Kneip sieht die politische Zukunft der deutschen Republik in einem gesamteuropäischen Verständnis, an dem auch die Rheinlandbesetzung nach dem I. Weltkrieg nichts änderte. Im Rahmen der 1925 zelebrierten "Tausendjahrfeiern" der Zugehörigkeit des Rheinlands zum Deutschen Reich fühlten sich die rheinischen Schriftsteller nicht ihrer Wichtigkeit entsprechend vertreten, weshalb sie - allen voran Alfons Paquet und Josef Winckler - sich für eine eigene, von ihnen einberufene, organisierte und geleitete Tagung einsetzten. Doch erst ein Brief Kneips an den Koblenzer Oberbürgermeister sorgte dafür, daß aus der Idee eine Tagung wurde. Kneip regte an, daß die Stadt Koblenz zu einer informellen Dichtertagung laden sollte. Im Juli 1926 begann das erste Treffen rheinischer Schriftsteller in Koblenz, das die Grundvoraussetzungen für den Bund rheinischer Dichter legte, der von 1927-1933 (ab 1930 als eingetragener Verein) existierte und sich auf zahlreichen Tagungen mit Problemen der Zeit und der Dichtung beschäftigte.

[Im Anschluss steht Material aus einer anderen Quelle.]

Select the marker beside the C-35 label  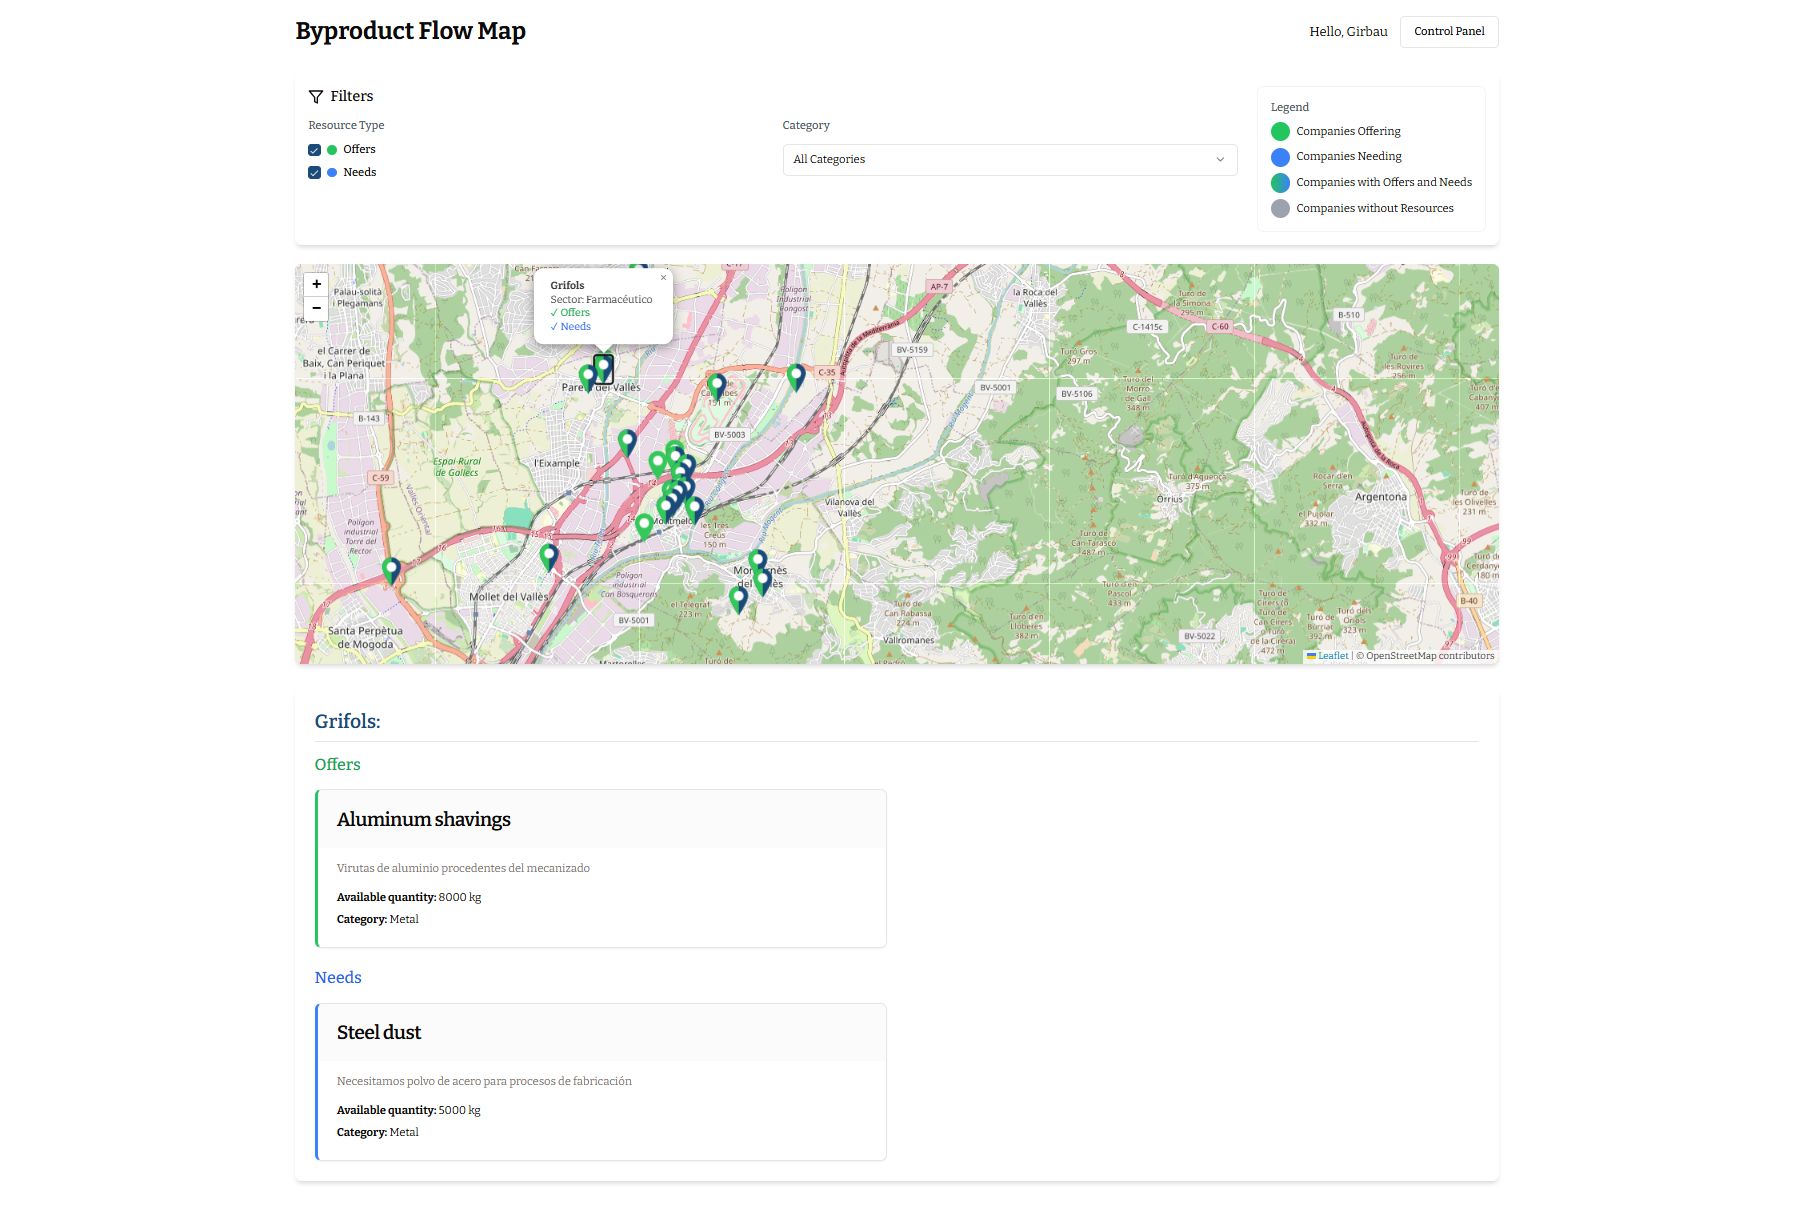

Aus den Einladungs- und Teilnehmerlisten geht das außerordentliche Interesse der Schriftsteller an diesen Tagungen hervor, die sie jedoch zumeist als Forum der literarischen und persönlichen Selbstdarstellung benutzen: Von Kasimir Edschmid über Adolf von Hatzfeld, Armin T. Wegner Winckler, Kneip und Lersch bis hin zu Carl Zuckmayer. "Ein diffenenziertes Spektrum zeitgenössischer literarischer Stile und politischer Bekenntnisse kam hier zusammen" (Gertrude Cepl-Kaufmann). Politisch nutzten die Schriftsteller den Bund zum Ausdruck ihres regionalistischen Protestes gegen den politischen wie kulturellen Moloch Berlin. Allerdings gelang es den Verantwortlichen - darunter Kneip - nicht, die konservativ starre Organisation, die von bürgerlichen Feierritualen dominiert wurde, zu durchbrechen. Dazu gehörte auch, daß die großen Jahrestagungen unter ein gemeinsames Motto gestellt wurden: u.a. "Dichtung und Industrie" (1930), "Dichtung und Landschaft" (1931), "Begegnung mit dem Nachbarn" (1932).